Eric at the always-interesting Classical Values website revisited the FM website’s America passes a milestone! (20 January 2010), marking when the number of government employees exceeded those in manufacturing and construction. Let’s update that, comparing workers in all good-producing industries to government employees. From the Bureau of Labor Statistics:
- Good-producing employment peaked in 2000 at 24.6 million.
- Since then the number of goods-producing workers has dropped by 1/4, to 18.6 million.
- In 2007 for the first time both groups were equal (22.2 million).
- Since 2007 private sector employment has dropped by 7.0 million, over 1/2 of that from good-producing industries.
- Since 2007 the number of government employees has risen by 2% (by 326 thousand).
The changes in employment during recession are typical. Good-producing industries — mining, logging, construction, and manufacturing — are cyclical. Government services are counter-cyclical, stable or increasing during recessions.
But the trend should send shivers up your spine.

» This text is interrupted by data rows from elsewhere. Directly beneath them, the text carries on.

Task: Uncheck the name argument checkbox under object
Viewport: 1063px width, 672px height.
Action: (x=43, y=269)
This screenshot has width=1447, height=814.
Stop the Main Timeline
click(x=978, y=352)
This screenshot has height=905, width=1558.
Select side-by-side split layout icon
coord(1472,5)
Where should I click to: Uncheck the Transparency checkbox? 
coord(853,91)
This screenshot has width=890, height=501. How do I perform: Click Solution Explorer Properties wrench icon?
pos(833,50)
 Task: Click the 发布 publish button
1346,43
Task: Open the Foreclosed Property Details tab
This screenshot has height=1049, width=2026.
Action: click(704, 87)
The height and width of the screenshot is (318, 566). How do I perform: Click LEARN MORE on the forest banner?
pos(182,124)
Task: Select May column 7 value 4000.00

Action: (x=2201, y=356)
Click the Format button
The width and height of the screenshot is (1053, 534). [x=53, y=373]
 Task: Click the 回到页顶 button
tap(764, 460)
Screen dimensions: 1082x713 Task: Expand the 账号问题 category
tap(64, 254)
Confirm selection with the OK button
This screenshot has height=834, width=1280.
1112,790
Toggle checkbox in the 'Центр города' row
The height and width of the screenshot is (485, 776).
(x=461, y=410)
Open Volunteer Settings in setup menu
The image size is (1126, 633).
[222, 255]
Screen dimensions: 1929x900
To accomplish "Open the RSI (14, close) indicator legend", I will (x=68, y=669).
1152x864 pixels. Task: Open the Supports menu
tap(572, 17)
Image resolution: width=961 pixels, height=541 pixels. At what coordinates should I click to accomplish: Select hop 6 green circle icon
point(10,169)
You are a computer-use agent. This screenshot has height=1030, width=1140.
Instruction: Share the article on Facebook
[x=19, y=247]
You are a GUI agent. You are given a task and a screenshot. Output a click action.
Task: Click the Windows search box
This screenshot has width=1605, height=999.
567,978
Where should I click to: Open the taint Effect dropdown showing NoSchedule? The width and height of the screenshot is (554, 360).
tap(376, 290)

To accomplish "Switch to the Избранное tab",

Recessions create opportunities for reform. Politics as usual stops. Voters pay attention to these things more than during booms. During the 1980-82 recession Fed Chairman Volker and President Reagan administered economic medicine that laid the foundation for the next quarter-century of economic growth. So far the Bush and Obama Administration have wasted this time. That’s bad news, since stimulus programs (monetary and fiscal) provide first aid only. They fix nothing. Treatment requires bold move by our Federal and States executives and legislatures.
Let’s encourage the government to act now.